Written exercise
Retype all of the data below word for word, leaving out the pictures.

<<<<

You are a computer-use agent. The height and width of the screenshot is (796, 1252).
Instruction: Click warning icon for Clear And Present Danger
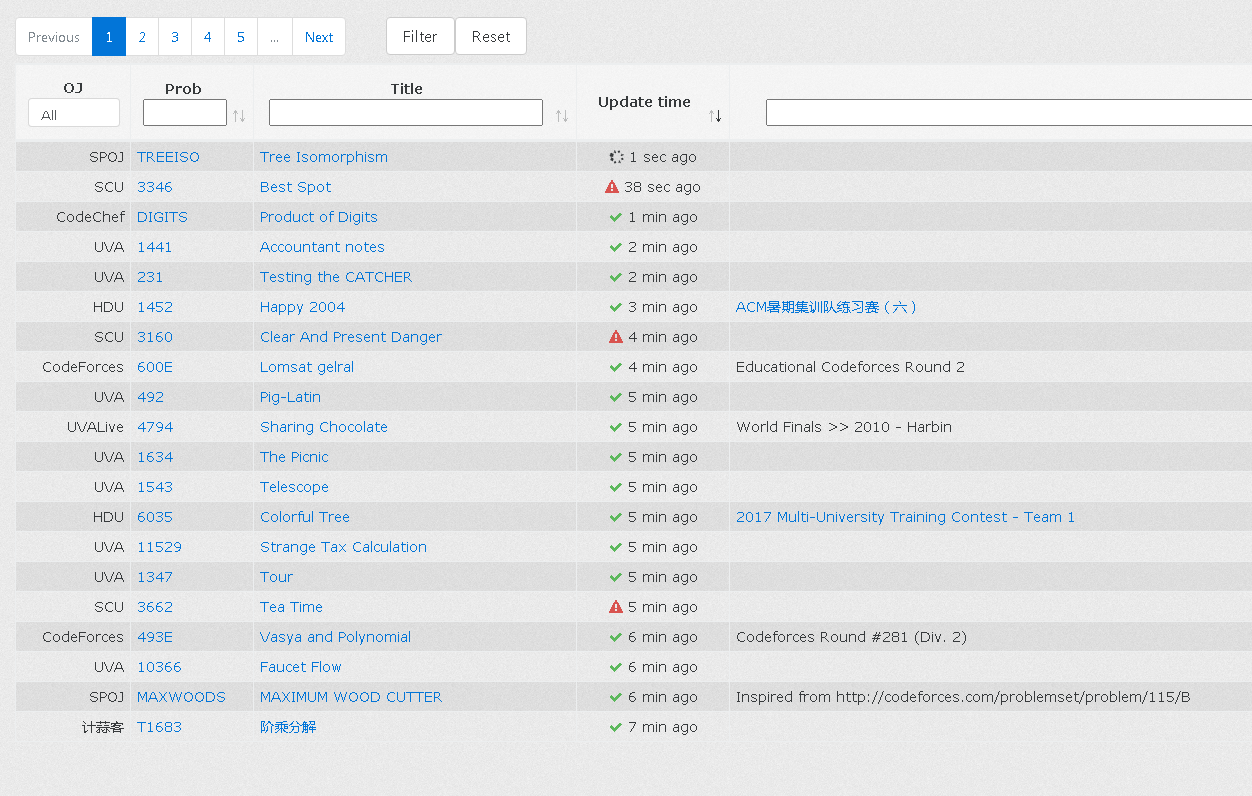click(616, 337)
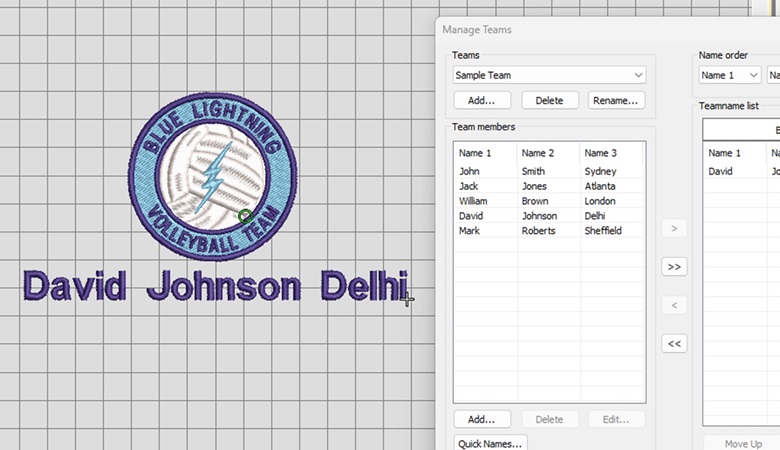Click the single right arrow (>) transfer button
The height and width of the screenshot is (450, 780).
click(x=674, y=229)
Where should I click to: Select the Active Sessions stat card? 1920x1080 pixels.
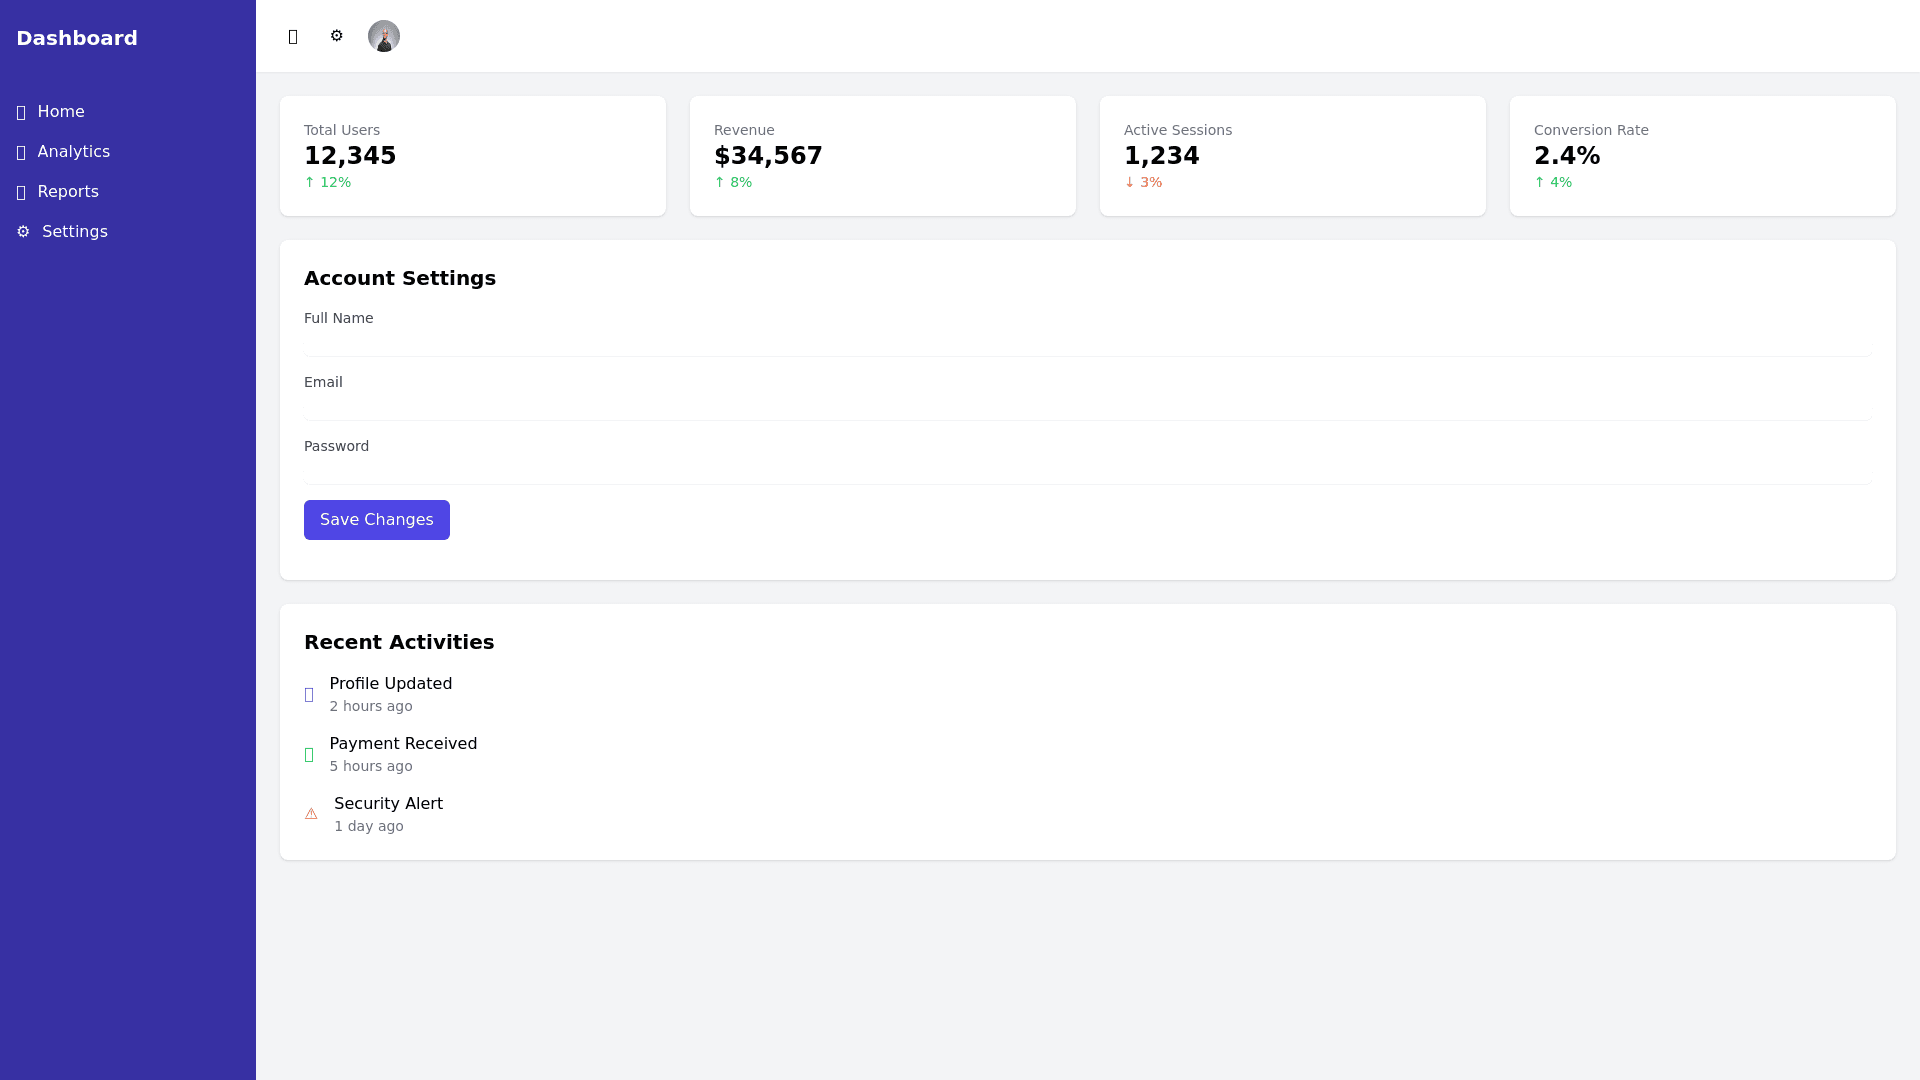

>>>>

The output
You are a computer-use agent. The height and width of the screenshot is (796, 1252).
Instruction: Click warning icon for Clear And Present Danger
click(616, 337)
Click the single right arrow (>) transfer button
The height and width of the screenshot is (450, 780).
click(x=674, y=229)
Where should I click to: Select the Active Sessions stat card? 1920x1080 pixels.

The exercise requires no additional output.